Com a liquidação do Banco Pleno, decretada nesta quarta (18), a chegou a oito o número de instituições financeiras fechadas pelo Banco Central (BC) na esteira do caso Banco Master, investigado por fraudes financeiras. Como os bancos e corretoras ofertavam produtos garantidos, como Certificados de Depósitos Bancários (CDBs), por exemplo, a conta para o Fundo Garantidor de Crédito (FGC) já atingiu R$ 51,8 bilhões. As informações são da Folha de S.Paulo.

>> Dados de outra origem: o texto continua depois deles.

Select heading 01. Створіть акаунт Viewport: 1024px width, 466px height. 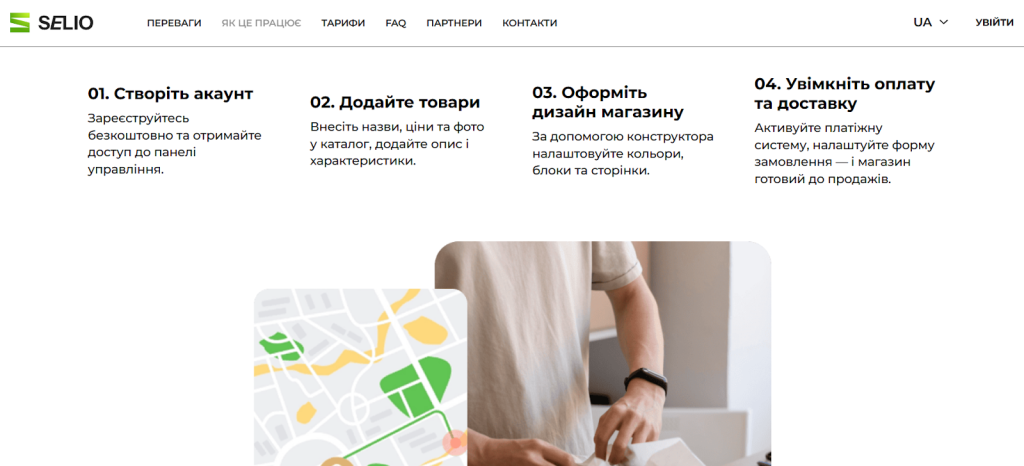(170, 93)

A sede do Banco Pleno. Instituição foi liquidada pelo Banco Central e deixou mais um rombo para o Fundo Garantidor de Crédito (FGC)
Banco Pleno foi mais recente liquidado pelo Banco Central e deixou mais um rombo para o Fundo Garantidor de Crédito (FGC) – Foto: Reprodução/Redes sociais

Além do Pleno, foram liquidados pelo BC a corretora Pleno, o Will Bank, a CBSF (antiga Reag Investimentos), o Banco Master, o Banco Master de Investimento, a Master Corretora e o Letsbank.

Apenas no caso mais recente, a base estimada de clientes com CDBs é de 160 mil, totalizando um valor de R$ 4,9 bilhões a serem ressarcidos pelo FGC. Parte do prejuízo deve ser paga pelo patrimônio do dono do Pleno, Augusto Lima, que é estimado em R$ 1 bilhão.

O valor do rombo se soma aos R$ 40,6 bilhões do Banco Master e aos R$ 6,3 bilhões do Will Bank. Os débitos não contabilizam os empréstimos emergenciais feitos pelo FGC ao Master antes da liquidação, em novembro do ano passado, que não são detalhados pelo fundo.

A liquidação não é uma recuperação judicial e nem intervenção temporária, mas um encerramento de atividades que coloca o banco em processo de desmontagem. O Banco Pleno deixa de operar, seus administradores são destituídos e as operações passam a ser conduzidas por um liquidante indicado pelo BC, cuja função é vender ativos e pagar credores na ordem prevista em lei.

O que foi pago pelo FGC até o momento

O FGC informou que, até esta quarta-feira (19), foram ressarcidos R$ 37,2 bilhões a clientes do conglomerado Master, valor que representa 92% do total devido. “Em termos de números de beneficiários da garantia, aproximadamente 653 mil credores já receberam os valores, correspondente a 84% do total de credores”, afirmou o fundo em nota.

O dinheiro do fundo provém de contribuições mensais obrigatórias realizadas pelas próprias instituições financeiras associadas – bancos, caixas econômicas, sociedades de crédito, corretoras etc. Elas pagam uma taxa mensal sobre depósitos garantidos – que incluem poupança, CDBs, LCIs, LCAs.

Para recompor o rombo provocado pelo caso Banco Master ao caixa do FGC, os bancos irão adiantar contribuições dos próximos anos já no início de 2026. A discussão é por um adiantamento de cinco anos, o que equivaleria a R$ 30 bilhões.

Para contornar o problema, as instituições financeiras solicitam ao Banco Central a liberação de parte dos depósitos compulsórios, que é um valor que o setor bancário precisa manter, obrigatoriamente, na autoridade monetária.